### Task to complete
Copy all records verbatim, images excluded.

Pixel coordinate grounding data
____________
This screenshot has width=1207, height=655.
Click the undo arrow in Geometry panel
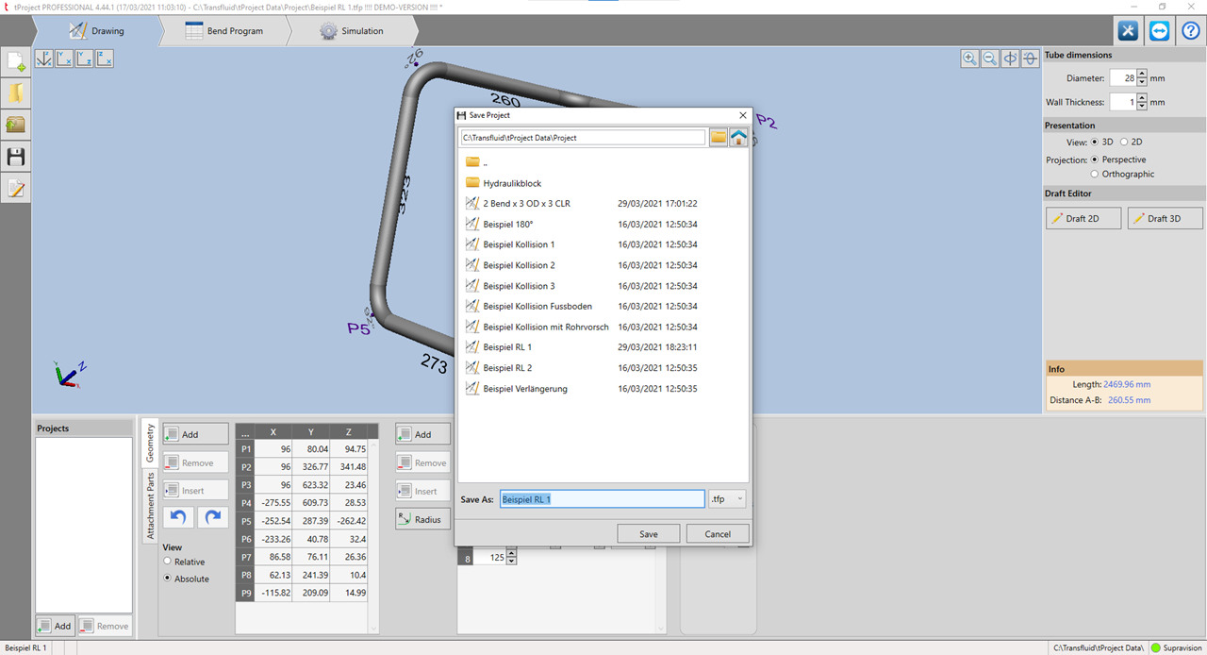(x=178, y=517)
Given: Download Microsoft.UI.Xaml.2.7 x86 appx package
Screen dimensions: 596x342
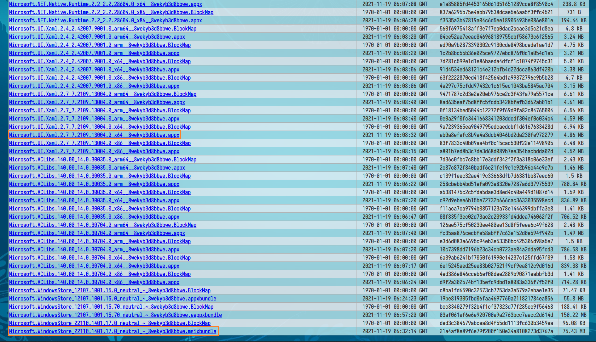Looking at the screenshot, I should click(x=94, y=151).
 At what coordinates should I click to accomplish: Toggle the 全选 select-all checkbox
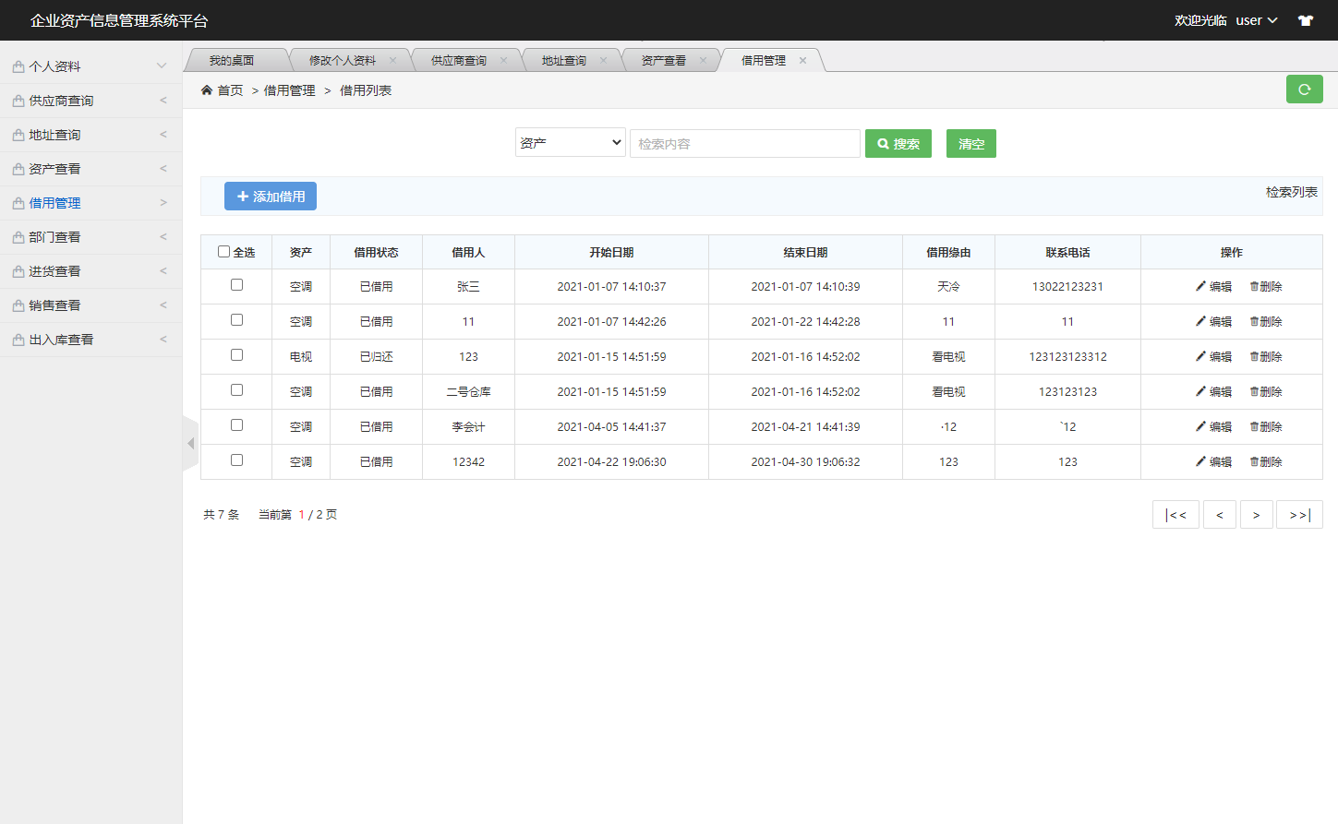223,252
____________
### Result of this task
This screenshot has width=1207, height=655.
Click the undo arrow in Geometry panel
(x=178, y=517)
Given: Download Microsoft.UI.Xaml.2.7 x86 appx package
Screen dimensions: 596x342
Looking at the screenshot, I should click(x=94, y=151).
 At what coordinates should I click to accomplish: Toggle the 全选 select-all checkbox
223,252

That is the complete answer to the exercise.